Un jour à Cannes: les retours de Deneuve et de Sean Penn, Léa Seydoux incertaine

Publié le à Cannes (AFP)

Dix-huit mois après son accident vasculaire, le retour de Catherine Deneuve, ovationnée, Sean Penn de nouveau en lice pour la Palme, Léa Seydoux peut-être privée de Cannes par le Covid... ce qui a marqué la cinquième journée du 74e Festival samedi.

Le retour émouvant de Deneuve

Cannes a vécu samedi l'un de ses moments les plus attendus: le retour dans la lumière de Catherine Deneuve, dix-huit mois après un accident vasculaire et cinquante-sept ans après son baptême cannois pour "Les Parapluies de Cherbourg" de Jacques Demy, Palme d'or. "Je suis contente que Cannes et le cinéma aient pu reprendre comme avant. C'est émouvant pour moi...", a confié l'actrice visiblement émue, rayonnante dans une longue robe de velours noir. Le grand auditorium Lumière lui a réservé une longue ovation debout. Dans "De son vivant" d'Emmanuelle Bercot, l'actrice de 77 ans incarne la mère d'un trentenaire (Benoit Magimel) condamné par un cancer.

Sean Penn sans rancune

Visiblement sans rancune, cinq ans après avoir été éreinté par la critique avec un film présenté à Cannes, Sean Penn est de retour sur la Croisette avec "Flag Day", un film en lice pour la Palme d'or dans lequel il joue aux côtés de sa fille. L'histoire vraie d'un père braqueur de banques et de faussaires qui émerveille son enfant par son magnétisme. Bredouille jusqu'ici, Sean Penn concoure pour la troisième fois à la Palme d'or en tant que réalisateur.

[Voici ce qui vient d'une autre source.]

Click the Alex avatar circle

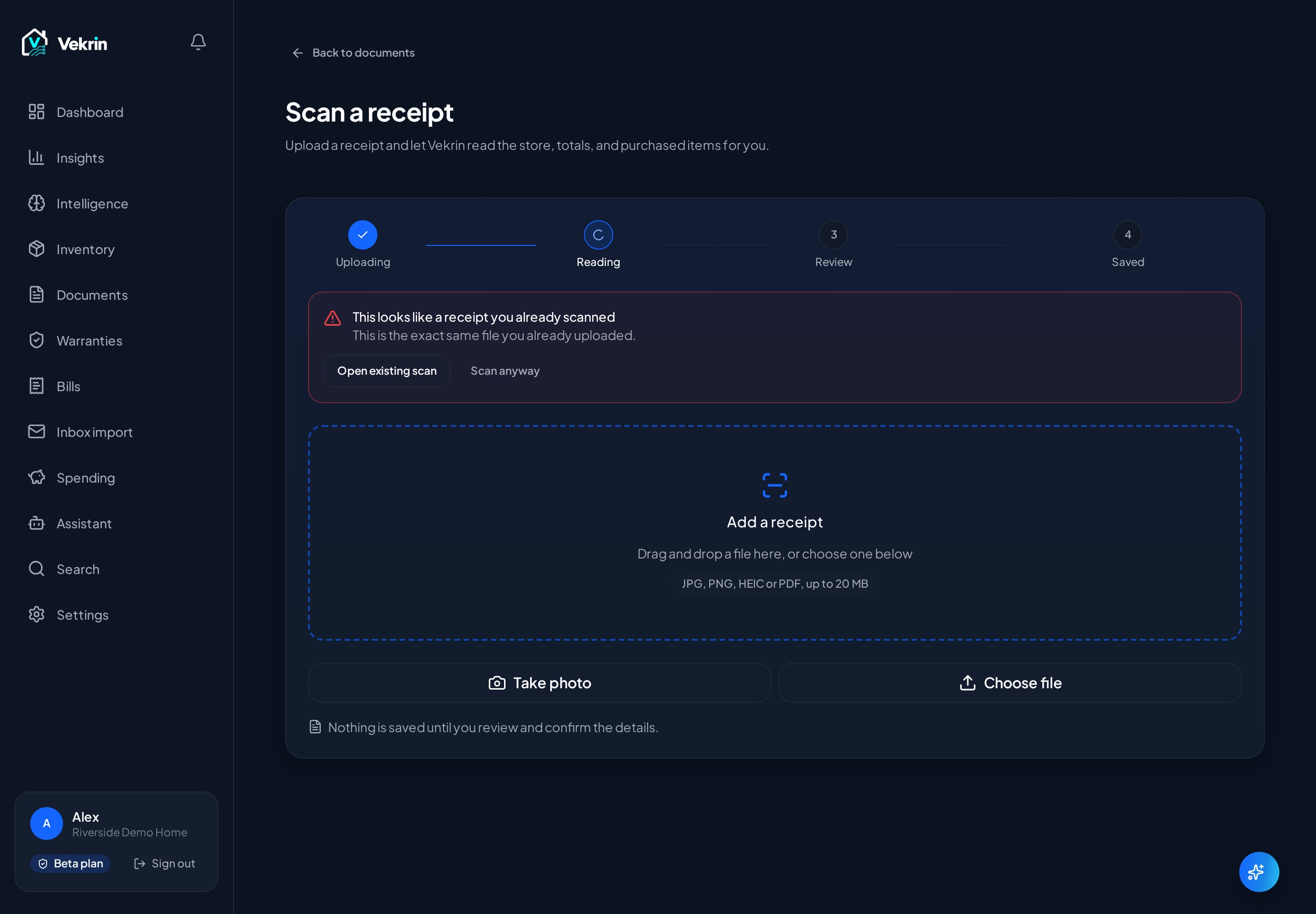pyautogui.click(x=47, y=824)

Covid: Léa Seydoux incertaine

La star française Léa Seydoux, l'une des plus attendues sur la Croisette avec quatre films dont trois en compétition, a été testée positive au Covid-19 et "attend des instructions de son médecin" pour savoir si elle pourra aller à Cannes. Testée il y a plusieurs jours mais vaccinée, l'actrice est "asymptomatique", selon un porte-parole. Elle est attendue notamment pour "The French Dispatch" de Wes Anderson. Par ailleurs, Thierry Frémaux, le délégué général du festival, a assuré qu'il n'y avait "pas de cluster cannois", voulant faire taire des "rumeurs" à ce sujet.

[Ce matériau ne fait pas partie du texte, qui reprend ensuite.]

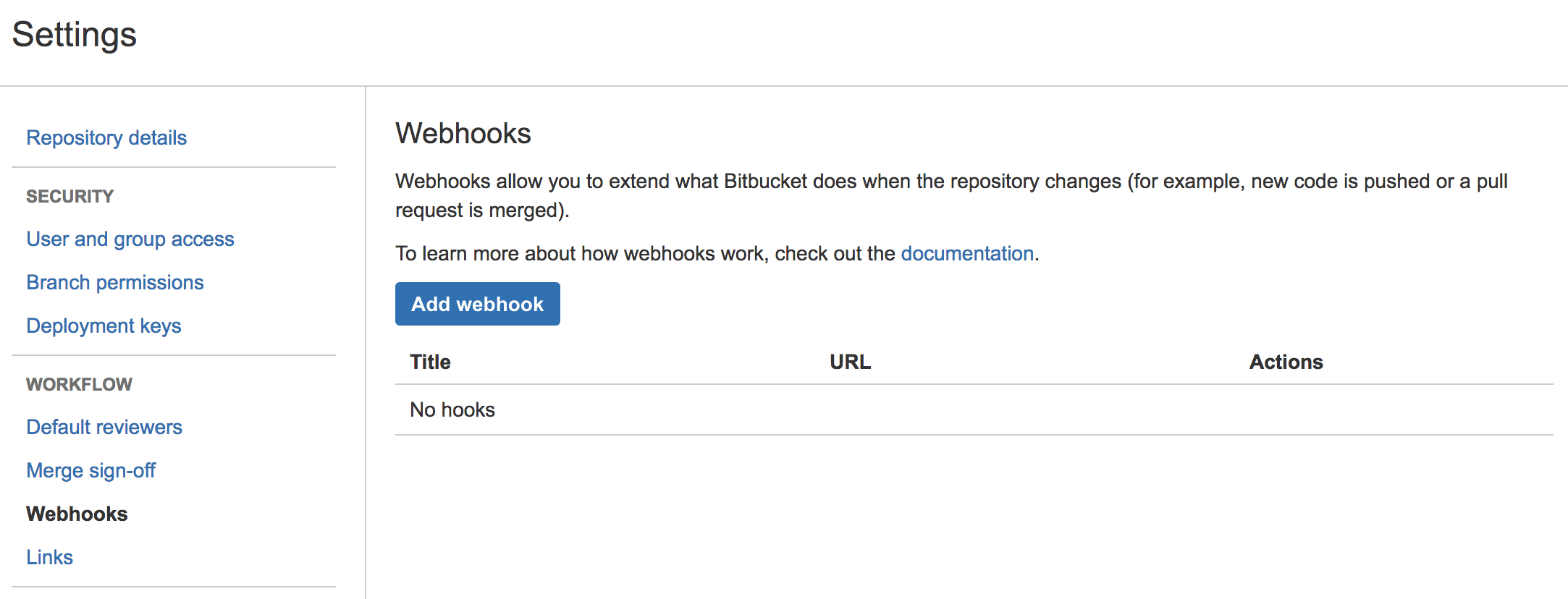Click the Add webhook button
1568x599 pixels.
477,304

Corsini et Marmaï "gilets jaunes" à Cannes

"Si jamais Macron acceptait, j'irais le voir et je lui dirais de doubler le salaire de tous les soignants", a répondu samedi la réalisatrice française Catherine Corsini pendant la conférence de presse de son film "La Fracture", l'un des films français en compétition, à un journaliste qui lui demandait si elle avait un message pour le président de la République. Des soignants d'hôpital débordés et démunis, des "gilets jaunes" tabassés par la police, des classes sociales qui se toisent: avec "La Fracture", Catherine Corsini expose les déchirures de la société française. Pio Marmaï, qui interprète un chauffeur routier "gilet jaune", a confié pour sa part qu'il avait été "vraiment sensible à la trajectoire" de son personnage.

Une vache star à Cannes

Elle répond au doux nom de Luma. C'est une vache laitière anglaise déjà coqueluche de la 74e édition. Elle est la star de "Cow" de la Britannique Andrea Arnold. Les festivaliers ont découvert la vie intime et émouvante de Luma dans ce film, pas tout-à-fait un documentaire animalier. "Cow" est une invitation à questionner le spectateur sur son rapport à la nature, en suivant les destins parallèles de la vache et son veau. Sans dialogue, le film offre une expérience sensorielle où dominent les meuglements.

Palmoscope

Si "Annette" de Leos Carax caracole toujours en tête des "palmoscopes" cannois, "Julie (en 12 chapitres)", du Norvégien Joachim Trier, très bien accueilli, s'est imposé en deuxième position, délogeant "Le Genou d'Ahed" de l'Israélien Nadav Lapid qui se retrouve quatrième, selon le panel établi par Screen International. "Tout s'est bien passé" de François Ozon se retrouve sur la troisième marche du podium, tandis que "Lingui", du Tchadien Mahamat-Saleh Haroun, a le moins séduit. Côté critiques français sondés par Le Film Français, le Carax tient toujours la corde, devant le film d'Ozon et "Julie (en 12 chapitres)". Seuls Les Cahiers du cinéma estiment "Benedetta" palmable. Eric Neuhoff du Figaro, Thomas Sotinel du Monde et Céline Rouden de La Croix n'ont "pas aimé du tout" la vie de la none lesbienne portée à l'écran par Verhoeven.